There’s a false bottom to the trunk. And underneath, a collection of faded photographs, letters, ephemera from a past life. And a notebook – no, a journal. My pulse quickens as I pull it from the trunk, a slim journal bound in dark green leather. The edges are curled, the cover battered, but there are gold letters picked out in one corner.

E.D.

The same initials as on the outside of the trunk, his initials. It’s what he told me to follow; it was his only clue.

My heart thumps faster as I flip open the first page of the journal and as I begin to read, my life, every moment leading up to this point, everything I thought I knew …

Tumbles and shatters around me.

Chapter 27

E.D.

The Ordeals Day 67

Thirty-one of us left. The final Ordeal is soon. Everyone making alliances. Wondering if I’m strong enough, if just being an alchemist is enough. It better be. Dede and Harvey are already so sure in their magic, Dede creating those illusions, Harvey making portals out of almost any material. Maybe if I combine both forms of magic, I can track them all. Finish first. It’s every man for himself at this point and no Darley fails.

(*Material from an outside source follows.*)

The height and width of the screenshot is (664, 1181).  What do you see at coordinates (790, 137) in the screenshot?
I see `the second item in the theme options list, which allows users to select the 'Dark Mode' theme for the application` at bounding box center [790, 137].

Winter and Locke are tipped to lead us all in the final Ordeal. I heard the rumours that they’ll send us to the slaughter in pairs. Hard to know what to believe. Dede will pair with Winter. I found her scribbling her name and his last name in the back of her notebook the other day. Promised I wouldn’t tell him, but De Winter has a ring to it. De Darley doesn’t. I don’t care if she stays with him, I just want her to live. Godolphin won’t show his hand until the final hour. Harvey will go with Locke, even though Dorothea won’t like it. I’ll be left with Caroline. She is an awful snob but at least she can wield. Calls me Eddy for fuck’s sake. The rest of them have started using it, even Dede. I have to put up with it. Wish they would use Ezra. I don’t want to die being called fucking Eddy.

The journal drops from my hand to the floor. The room spinsaround me, tilting sickeningly, and suddenly I can’t breathe. Can’t think.

Calls me Eddy for fuck’s sake…

Banks used to call the Collector Eddy sometimes. Maybe the nickname stuck, maybe he’s had it all this time, since attending Killmarth. It says he’s a Darley, and the trunk and journal are monogrammed with E.D. I shake my head. Am I jumping to conclusions? I can’t be.

Sifting through the photographs, I find one of a man and a woman, standing together in front of what looks like a church, all dressed up, and my heart lodges in my throat. Turning it over with shaking fingers, I read, Luc and Dede Winter. There is no date, but when I turn it back over, scrutinising the pale smudged features in the sepia photograph, I see they are smiling.

Dede Winter.

DeWinter?

She … is Dede my mother? Is this the record I’ve been searching for, her mark in this place, her real story … was Winter our family name? Has it been hiding in plain sight, woven into the history of Killmarth all this time? I reach once more for the trunk, this trunk that has lived in the Collector’s antiques shop, the one I stored my tea set and teddies in as a child and trace my finger across the gold lettering of the initials. There was only one name in that class roster in Darley Hall with those initials.

Ezra Darley.

It’s him. It has to be him. Ezra Darley is Eddy.